Les missions et visites du public ont donc été annulées dès le 11 mars et toutes les activités non essentielles ont été mise à l’arrêt à partir du 15 mars. « Nous sommes passés de 7000 personnes présentes sur le site à environ 300 indispensables pour assurer la sécurité des installations. Le Cern s’arrête tous les ans, en fin d’année, pour deux semaines pendant les fêtes donc nous avons l’habitude de ce genre d’opérations, qui prennent quand même une semaine. La différence, cette année, est qu’il a fallu aider les scientifiques et prestataires à rejoindre en urgence leur pays d’origine. »

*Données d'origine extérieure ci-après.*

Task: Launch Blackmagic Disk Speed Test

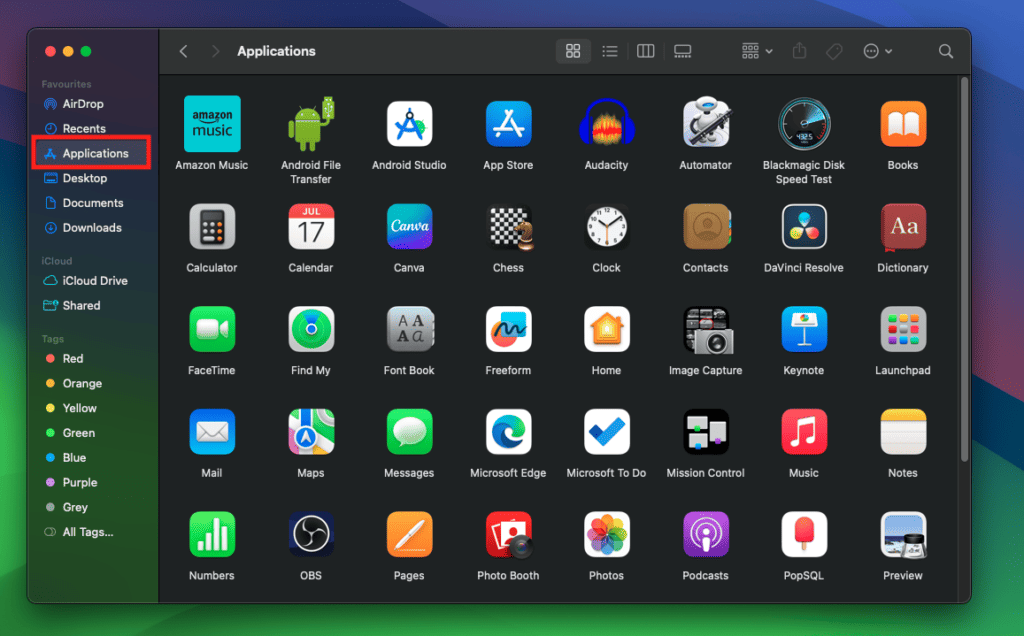Action: click(x=804, y=123)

Heureusement, le principal accélérateur du Cern, le LHC4 , aussi en travaux, accueillait moins de monde qu’habituellement. En contrepartie, de nombreux contrats avec des prestataires, notamment de génie civil, étaient en cours, ce qui pose des problèmes légaux à régler. « Le Cern reste ouvert virtuellement, assure Ursula Bassler, pour des réunions de travail ou des séminaires scientifiques, et les services informatiques sont très sollicités pour répondre à la forte demande. Pour la première fois, la réunion du Conseil s’est même tenue en visioconférence ! »

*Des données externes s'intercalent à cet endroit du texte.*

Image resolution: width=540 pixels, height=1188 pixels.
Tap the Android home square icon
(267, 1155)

Des revues en accès ouvert pour le confinement

D’autres infrastructures de recherche tournent aussi en effectifs réduits, comme les télescopes de l’Institut de radioastronomie millimétrique dont seules les observations pilotées à distance sont maintenues, ou les grands centres de calcul dont dépendent de nombreux scientifiques pour stocker leurs données ou effectuer des calculs.

Mais d’autres fonctionnent à plein régime, comme OpenEdition qui fédère des communautés de recherche internationales en sciences humaines et sociale. Mise en œuvre par l’unité de service et de recherche OpenEdition Center5 , elle rassemble quatre plateformes de publication électronique dédiées respectivement aux collections de livres (OpenEdition Books), aux revues (OpenEdition Journals), aux « carnets » ou blogs de recherche (Hypothèses) et aux annonces d’événements scientifiques (Calenda). « Malgré la situation qui peut allonger nos délais, nous continuons à accompagner les utilisateurs des quatre plateformes et les bibliothèques partenaires qui soutiennent l'accès ouvert via le Freemium, relate Marie Pellen, directrice de l’infrastructure. Et, même si nos formations mensuelles sont annulées, nous réfléchissons à créer des tutoriels en ligne. »

Surtout, l’accès à l’ensemble des contenus, dont une grande partie - 95 % des contenus d’OpenEdition Journals, 80 % des livres et 100 % des contenus sur Hypothèses et Calenda - est habituellement en accès ouvert, est maintenu. OpenEdition a également contacté les éditeurs pour leur demander l’autorisation d’ouvrir ou d’élargir les accès à leurs contenus sur OpenEdition Journals et OpenEdition Books. « Nous avons rapidement eu des retours favorables », s’enthousiasme Marie Pellen. Un des rares effets positifs de cette période de confinement.

  • 1CNRS/CEA/Université Grenoble Alpes.
  • 2L’ESRF, l’Institut Laue-Langevin (ILL) et l’European Molecular Biology Laboratory (EMBL).
  • 3L’Institut de biologie structurale (CNRS/CEA/Université Grenoble Alpes).
  • 4Large hadron collider
  • 5CNRS/Aix-Marseille Université/EHESS/Université d’Avignon et des Pays de Vaucluse.